Exercise details:
Transcribe word for word the stretch of the token passing page from "Automatic token memory management is" through "much distractive comments.".

Page:
□ □ □ □ □

Token Passing Policies

This section discusses how the generated analyzer communicates its results to its user. The primary result result of a lexical analysis step is a so called ‘token identifier’, that tells how the current input can be catagorized, e.g. as a ‘KEYWORD’, a ‘NUMBER’, or an ‘IP_ADDRESS’. Additionally some information about the actual stream content might have to be stored. For example when a ‘STRING’ is identified the content of the string might be interesting for the caller of the lexical analyzer. This basic information needs to be passed to the user of the lexical analyzer. Token passing in quex can be characterized by

Memory managements

Memory management of the token or token queue can be either be accomplished by the analyzer engine or by the user.

By default the analyzer engine takes over memory management for the token or token queue. Also, it calls constructors and destructors as required.

Token passing policy

Possible policies are ‘queue’ and ‘single’. Tokens can be stored in a queue to be able to produce more than one token per analysis step. If this is not required a single token instance may be used to communicate analysis results.

The default policy is ‘queue’ since it is the easiest and safest to handle during analysis and incidence handlers.

The following two sections discuss automatic and user controlled token memory management separately. For each memory management type the two token passing policies ‘single’ and ‘queue’ are described.

Automatic Token Memory Management

Automatic token memory management is active by default. It relieves the user from anything related to memory management of the internal token or token queues. It is the seamless nature which makes it possible to introduce the concepts of token passing policies without much distractive comments.

Queue

The default token policy is ‘queue’. Explicitly it can be activated via the command line option --token-policy, i.e.:

> quex ... --token-policy queue ...

This policy is the safe choice and requires a minimum of programming effort. It has the following advantages:

  • Using a token queue enables the sending of multiple tokens as response to a single pattern match.
  • The incidences on_entry, on_exit, and on_indentation can be used without much consideration of what happens to the tokens.

□ □ □ □ □

Data shown:
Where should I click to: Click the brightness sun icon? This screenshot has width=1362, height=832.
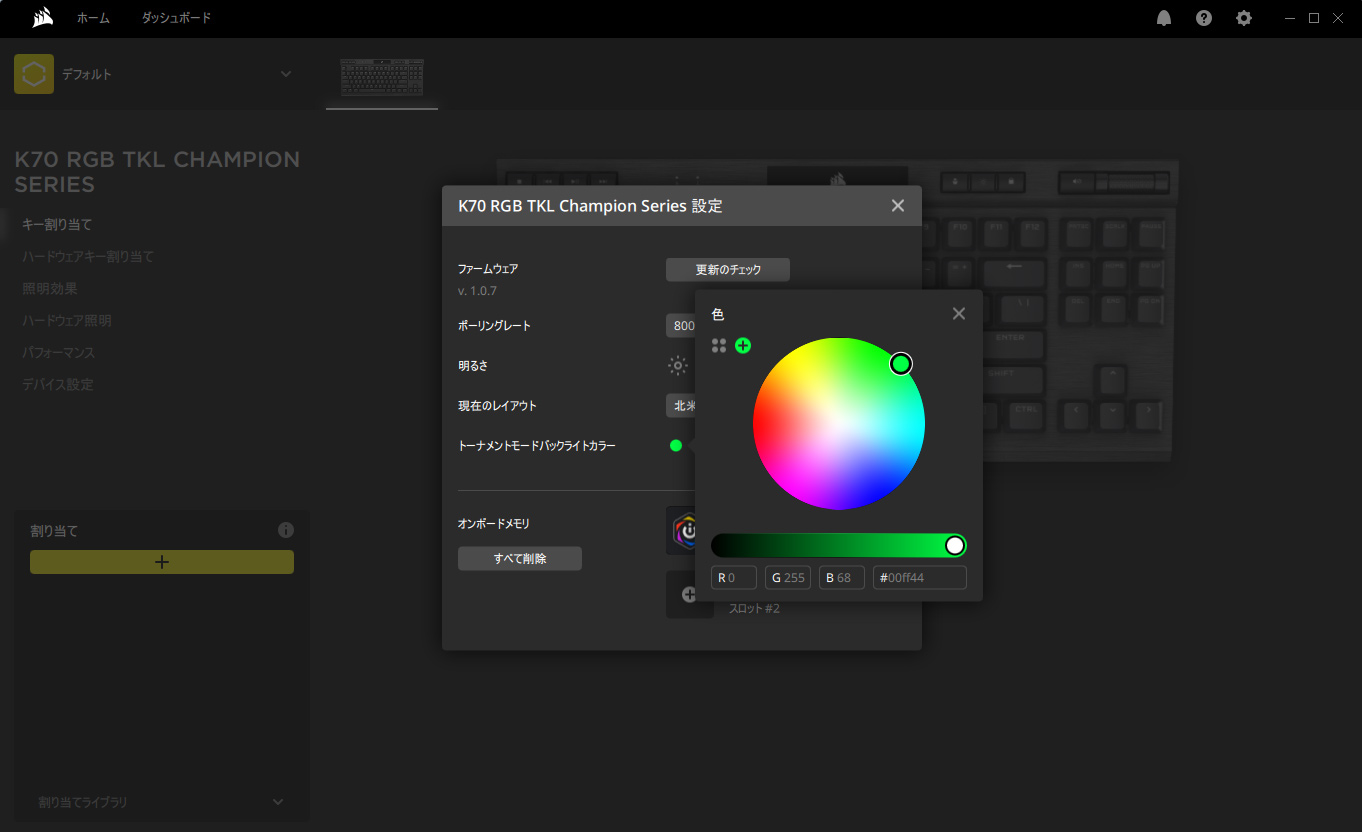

□ □ □ □ □

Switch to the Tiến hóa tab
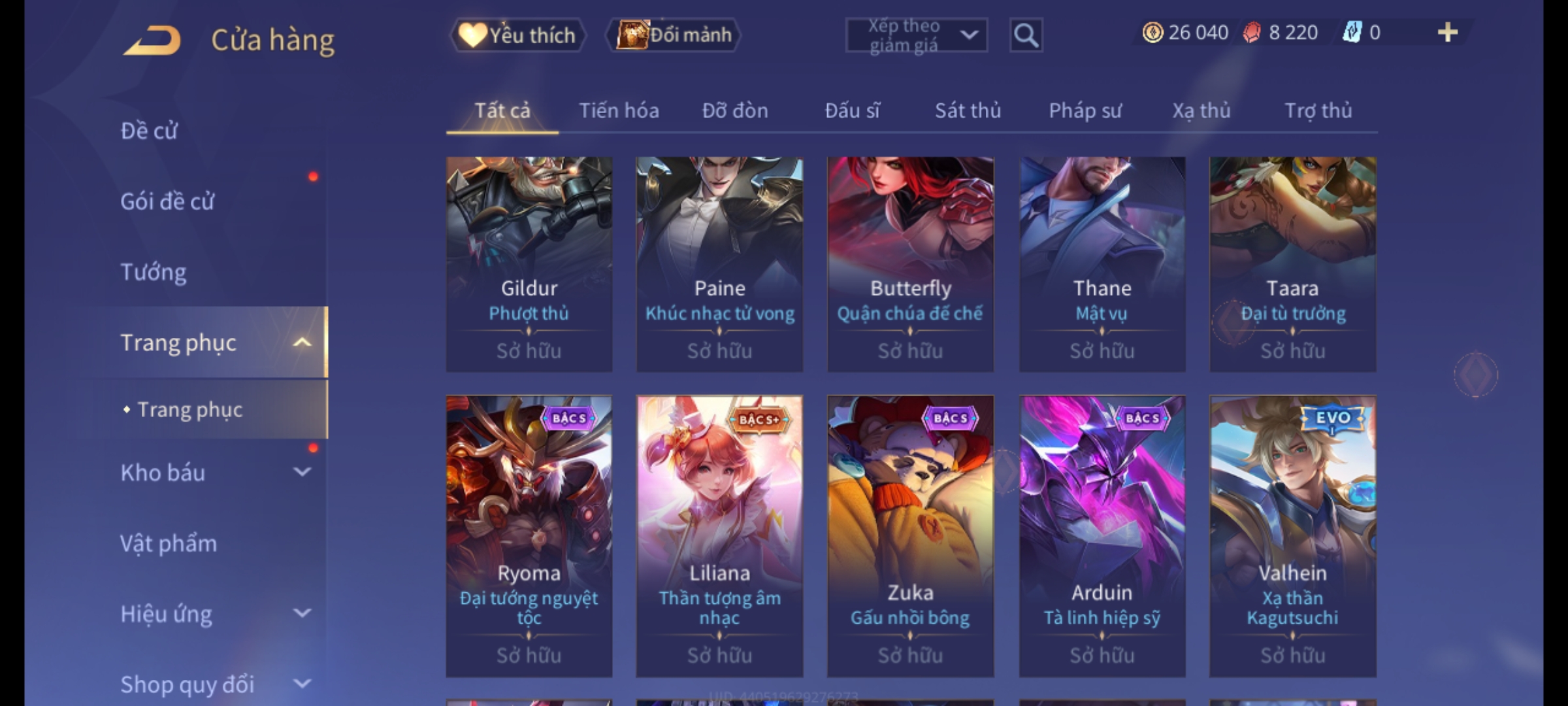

□ □ □ □ □

Written reply:
Automatic token memory management is active by default. It relieves the user from anything related to memory management of the internal token or token queues. It is the seamless nature which makes it possible to introduce the concepts of token passing policies without much distractive comments.